The thermal analysis of polystyrene (PS), polymethyl methacrylate (PMMA), and PMMA/PS mix samples has been conducted using the DSC method. The Tg has been calculated and the changes seen in mixing PMMA and PS have been interpreted. When PMMA and PS are blended, the Tg of PS changes and the appearance of a single peak demonstrates that the two polymers are miscible. The synthesis of PMMA/PS blend was further confirmed by DSC plots, which revealed a considerable shift in thermal behavior. The DSC analysis of PMMA, PS and blend of PMMA/PS films made with various weight percentage (wt.%) ratios is presented in this work. The DSC test depicts the miscibility behavior of polymer blends and composites by monitoring the glass transition temperature for all blend ratios utilized for PMMA:PS (80:20, 60:40, 50:50, 60:40, and 20:80). Analysis by Akahira et al.17 shows that the morphological structure of PMMA, PS and PMMA/PS blends are impacted by the glass transition behavior of the polymer systems. In PMMA and PS blends, the Tg of PS increases as the percentage of PS in these blends decreases. When the amorphous component in the composition changes, results show that Tg mainly depends on the physical state of the semi-crystalline domains in the composition. Combining polymers alters their thermal diffusivity, capacity, density, thermal conductivity and specific heat in dramatic ways.18,19,20

Theory

Many approaches have been devised to analyze the crystallization process; most of them use Kolmogorov, Johnson, Mehl, and Avrami’s (KJMA) transformation rate equation.10 This equation is obtained through isothermal tests and is written as Eq. 1:

$$ \frac{{{\text{d}}\alpha }}{{{\text{d}}t}} = nK\left( {1 - \alpha } \right)\left[ { - \ln \left( {1 - \alpha } \right)} \right]^{{\left( {1 - n} \right)/n}}, $$
(1)

where α is the Avrami exponent (also known as growth exponent), and K is the rate constant in the form of Arrhenius temperature at a particular time K(T). The rate constant is calculated as follows:

$$ K\left( T \right) = k_{0} \;{\text{exp}}\left( {\frac{ - E}{{RT}}} \right), $$
(2)

where the pre-exponential factor is k0, the activation energy is E, and the universal gas constant is R.
══════════════════════════════
Problems ▸
1. Please write out the DSC passage from "where α is the" up to and including "constant is R.".
2. According to the DSC passage, what does the appearance of a single peak show when PMMA and PS are blended?
Rely on the DSC passage alone.

Material ▸
══════════════════════════════
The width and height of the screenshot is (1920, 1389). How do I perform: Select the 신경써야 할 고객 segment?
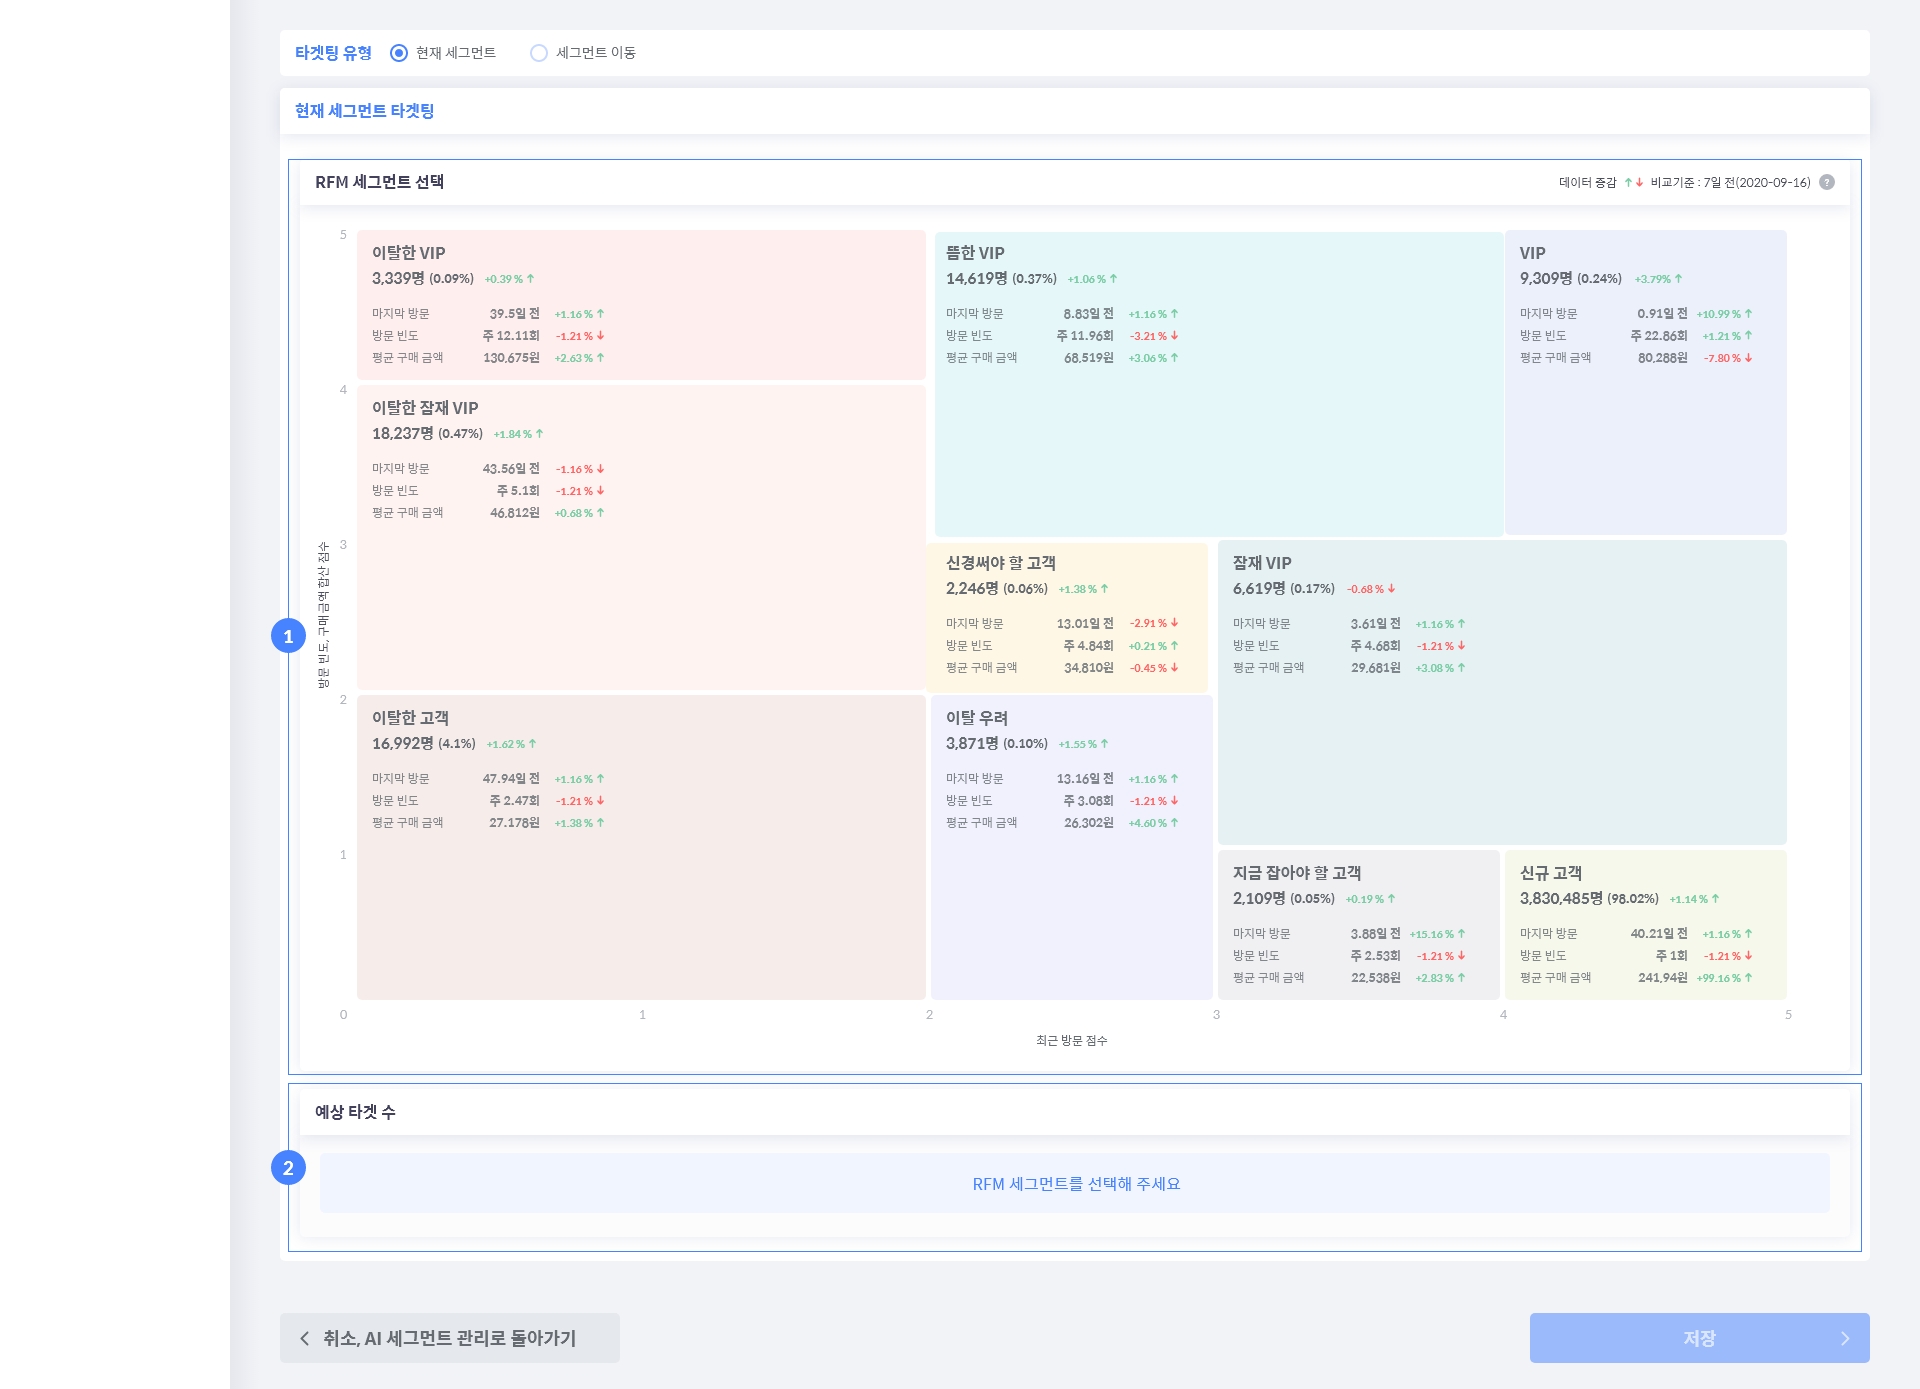click(1066, 616)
══════════════════════════════
Solutions to the problems ▸
1.
where α is the Avrami exponent (also known as growth exponent), and K is the rate constant in the form of Arrhenius temperature at a particular time K(T). The rate constant is calculated as follows:

$$ K\left( T \right) = k_{0} \;{\text{exp}}\left( {\frac{ - E}{{RT}}} \right), $$
(2)

where the pre-exponential factor is k0, the activation energy is E, and the universal gas constant is R.

2. It shows that the two polymers are miscible.